Pediatric cancers share stalled gene-managing enzyme
A wildly out-of-place protein leads to haywire cells in a particularly troublesome type of rare early childhood cancer, according to University of Wisconsin–Madison researchers.
Found in the base of the brain, posterior fossa type A ependymomas tumors are difficult to remove via surgery and prove fatal in more than a quarter of children within five years of diagnosis. A study published this week in the journal Molecular Cell describing the role in the brain tumor cells of a wayward protein called EZHIP, which belongs in ovaries and testes, may suggest a target for new treatments.
Peter Lewis, a UW–Madison professor of biomolecular chemistry who led the research, studies chromatin dynamics: the protein molecules and processes that pack and unpack six feet of genomic DNA in the nucleus of every human cell. In recent years, his research group and collaborators have shown that specific mutations changing one group of packaging proteins called histones — the molecular spools around which DNA winds in the nucleus— can change the way a cell’s genes are expressed to make the cell cancerous.
“These mutant histones found in human cancers — we call them oncohistones— make up a tiny proportion of the total histone content of tumor cells,” Lewis says. “But these oncohistones really punch above their weight because of how they work.”
Histones normally help manage gene expression by unraveling parts of DNA strands only under appropriate biochemical circumstances.

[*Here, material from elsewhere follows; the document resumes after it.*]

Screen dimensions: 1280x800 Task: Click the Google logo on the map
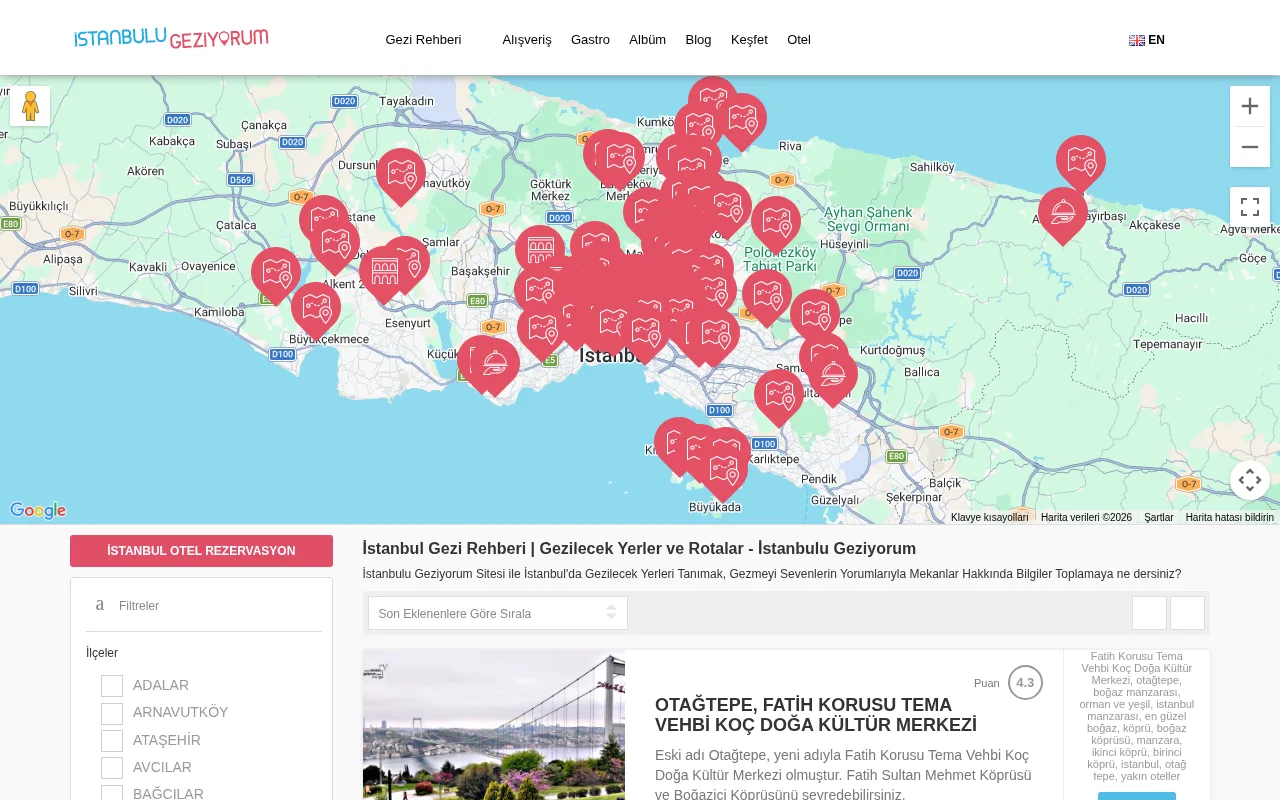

“Many parts of the genome remain tightly compacted throughout most of the lifetime of an animal,” Lewis says. “They might only become de-compacted, to allow DNA in that part of the genome to be used by the cell’s machinery, during a very transient window of development in one specific cell type. This helps regulate genomic DNA access. And that, in turn, affects gene expression. And that, in turn, establishes and maintains cell identity.”
A mutated histone, however, may reveal or conceal genes at inappropriate times.
“When things go awry — for example, a specific mutation in histone proteins or mutations to the machinery that compact and de-compact the chromatin— this can have dire consequences for the cell,” Lewis says.
In the case of a lethal brainstem tumor called diffuse intrinsic pontine glioma, or DIPG, Lewis and others discovered in 2013 that an oncohistone called K27M inhibits the activity of an enzyme called PRC2. Disruptions to PRC2, which itself helps control the appropriate expression of genes, can cause cells to turn cancerous.
In their new study, the researchers — including UW–Madison doctoral student Siddhant Jain, biomolecular chemistry professor Melissa Harrison, and collaborators from McGill University Health Center — found that the molecules driving DIPG tumors and PFA ependymomas function in a remarkably similar manner.
“The PFA ependymomas look, molecularly, just like DIPG. They had all the tell-tale signs,” Lewis says. “We looked and looked and looked, but PFA ependymomas didn’t have the same K27M oncohistone. The cells that give rise to this tumor have, instead, somehow turned on EZHIP.”
That shouldn’t happen. EZHIP is a protein that’s normally turned on only in cells of the ovaries and testes — nowhere near brain tumors.
“It’s not supposed to be present in the brain, and we don’t understand how it’s turned on,” Lewis says. “But we now know what it does when it is present. We found that it acts just like the K27M oncohistones. It inhibits the same PRC2 complex.”
When PRC2 is active, it is both reading chemical modifications from histones and writing new ones to histones to promote proper chromatin compaction and cell function.
“EZHIP and K27M cause writer’s block (in PRC2),” Lewis says. “And it’s not just any PRC2 which is inhibited, it’s a specific activated form — a super writer — that’s blocked.”
Zeroing in on PRC2 and its effects may present new ways to treat these cancers.
“Because we understand how a form of PRC2 is inhibited by these tumor-driver proteins, we can now develop a screen for small molecules that target this specific form of the enzyme,” Lewis says. “EZHIP’s very specific normal location in the gonads and K27M’s presence only in tumor cells also make them potential candidates for anti-tumor vaccines.”
In a second study, published this week in the Proceedings of the National Academy of Sciences, the same group of researchers discovered that PRC2 activity is affected by a different oncohistone called G34 in 92 percent of giant-cell tumors of the bone, another pediatric tumor. In these tumors, the researchers found that G34 oncohistones allow PRC2 to be overactive in parts of the genome where it shouldn’t normally function.
“These specific bone tumors are generally less deadly than DIPG, but understanding the relevance of PRC2 in their tumorigenesis presents an opportunity to explore alternative therapies,” says Lewis.
This study was supported in part by grants from the National Institutes of Health (P01CA196539 and T32GM007215).